- Task inputs
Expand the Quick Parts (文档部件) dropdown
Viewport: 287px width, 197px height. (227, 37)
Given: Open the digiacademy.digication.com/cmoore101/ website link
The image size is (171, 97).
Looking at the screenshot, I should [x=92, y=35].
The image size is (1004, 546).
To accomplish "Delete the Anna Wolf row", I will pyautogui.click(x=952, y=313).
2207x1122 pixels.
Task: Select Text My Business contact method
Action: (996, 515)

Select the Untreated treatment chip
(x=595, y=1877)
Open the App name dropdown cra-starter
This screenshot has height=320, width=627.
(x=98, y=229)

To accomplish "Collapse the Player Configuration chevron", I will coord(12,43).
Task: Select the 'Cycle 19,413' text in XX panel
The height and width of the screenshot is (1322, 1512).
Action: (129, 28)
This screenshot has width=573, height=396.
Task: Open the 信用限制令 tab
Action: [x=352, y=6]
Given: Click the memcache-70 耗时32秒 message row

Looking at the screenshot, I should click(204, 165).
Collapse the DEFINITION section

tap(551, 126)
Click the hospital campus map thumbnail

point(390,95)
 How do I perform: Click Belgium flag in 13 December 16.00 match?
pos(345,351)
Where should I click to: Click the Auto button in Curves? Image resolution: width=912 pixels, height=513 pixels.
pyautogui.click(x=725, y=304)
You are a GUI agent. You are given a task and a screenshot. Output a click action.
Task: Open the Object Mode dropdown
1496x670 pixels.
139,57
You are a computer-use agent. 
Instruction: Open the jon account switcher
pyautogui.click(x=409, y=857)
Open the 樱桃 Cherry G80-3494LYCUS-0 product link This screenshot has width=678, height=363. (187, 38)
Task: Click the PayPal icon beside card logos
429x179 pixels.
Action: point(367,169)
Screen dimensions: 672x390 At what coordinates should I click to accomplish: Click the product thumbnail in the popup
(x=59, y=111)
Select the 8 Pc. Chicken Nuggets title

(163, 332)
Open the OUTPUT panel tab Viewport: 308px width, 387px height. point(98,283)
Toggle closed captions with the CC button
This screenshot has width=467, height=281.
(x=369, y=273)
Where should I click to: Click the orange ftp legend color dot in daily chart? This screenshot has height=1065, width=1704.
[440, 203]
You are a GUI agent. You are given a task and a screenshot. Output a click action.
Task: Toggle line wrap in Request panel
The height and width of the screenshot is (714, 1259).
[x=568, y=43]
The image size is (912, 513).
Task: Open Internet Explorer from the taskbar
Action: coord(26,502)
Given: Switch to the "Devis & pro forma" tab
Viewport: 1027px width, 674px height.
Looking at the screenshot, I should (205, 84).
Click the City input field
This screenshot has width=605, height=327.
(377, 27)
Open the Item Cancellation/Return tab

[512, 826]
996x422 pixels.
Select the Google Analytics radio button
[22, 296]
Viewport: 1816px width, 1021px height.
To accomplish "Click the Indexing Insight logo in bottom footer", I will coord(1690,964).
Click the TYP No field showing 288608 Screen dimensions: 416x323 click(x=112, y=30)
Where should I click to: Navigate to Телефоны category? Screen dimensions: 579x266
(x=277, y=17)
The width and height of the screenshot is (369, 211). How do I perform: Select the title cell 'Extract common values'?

- Task details
Every record needs to be written out again, exactly as it was given.

- Finished exercise
Expand the Quick Parts (文档部件) dropdown
Viewport: 287px width, 197px height. (227, 37)
Given: Open the digiacademy.digication.com/cmoore101/ website link
The image size is (171, 97).
Looking at the screenshot, I should [x=92, y=35].
The image size is (1004, 546).
To accomplish "Delete the Anna Wolf row", I will pyautogui.click(x=952, y=313).
2207x1122 pixels.
Task: Select Text My Business contact method
Action: (996, 515)

Select the Untreated treatment chip
(x=595, y=1877)
Open the App name dropdown cra-starter
This screenshot has height=320, width=627.
(x=98, y=229)

To accomplish "Collapse the Player Configuration chevron", I will coord(12,43).
Task: Select the 'Cycle 19,413' text in XX panel
The height and width of the screenshot is (1322, 1512).
Action: (129, 28)
This screenshot has width=573, height=396.
Task: Open the 信用限制令 tab
Action: [x=352, y=6]
Given: Click the memcache-70 耗时32秒 message row

Looking at the screenshot, I should click(204, 165).
Collapse the DEFINITION section

tap(551, 126)
Click the hospital campus map thumbnail

point(390,95)
 How do I perform: Click Belgium flag in 13 December 16.00 match?
pos(345,351)
Where should I click to: Click the Auto button in Curves? Image resolution: width=912 pixels, height=513 pixels.
pyautogui.click(x=725, y=304)
You are a GUI agent. You are given a task and a screenshot. Output a click action.
Task: Open the Object Mode dropdown
1496x670 pixels.
139,57
You are a computer-use agent. 
Instruction: Open the jon account switcher
pyautogui.click(x=409, y=857)
Open the 樱桃 Cherry G80-3494LYCUS-0 product link This screenshot has width=678, height=363. (187, 38)
Task: Click the PayPal icon beside card logos
429x179 pixels.
Action: point(367,169)
Screen dimensions: 672x390 At what coordinates should I click to accomplish: Click the product thumbnail in the popup
(x=59, y=111)
Select the 8 Pc. Chicken Nuggets title

(163, 332)
Open the OUTPUT panel tab Viewport: 308px width, 387px height. point(98,283)
Toggle closed captions with the CC button
This screenshot has width=467, height=281.
(x=369, y=273)
Where should I click to: Click the orange ftp legend color dot in daily chart? This screenshot has height=1065, width=1704.
[440, 203]
You are a GUI agent. You are given a task and a screenshot. Output a click action.
Task: Toggle line wrap in Request panel
The height and width of the screenshot is (714, 1259).
[x=568, y=43]
The image size is (912, 513).
Task: Open Internet Explorer from the taskbar
Action: coord(26,502)
Given: Switch to the "Devis & pro forma" tab
Viewport: 1027px width, 674px height.
Looking at the screenshot, I should (205, 84).
Click the City input field
This screenshot has width=605, height=327.
(377, 27)
Open the Item Cancellation/Return tab

[512, 826]
996x422 pixels.
Select the Google Analytics radio button
[22, 296]
Viewport: 1816px width, 1021px height.
To accomplish "Click the Indexing Insight logo in bottom footer", I will coord(1690,964).
Click the TYP No field showing 288608 Screen dimensions: 416x323 click(x=112, y=30)
Where should I click to: Navigate to Телефоны category? Screen dimensions: 579x266
(x=277, y=17)
The width and height of the screenshot is (369, 211). How do I perform: Select the title cell 'Extract common values'?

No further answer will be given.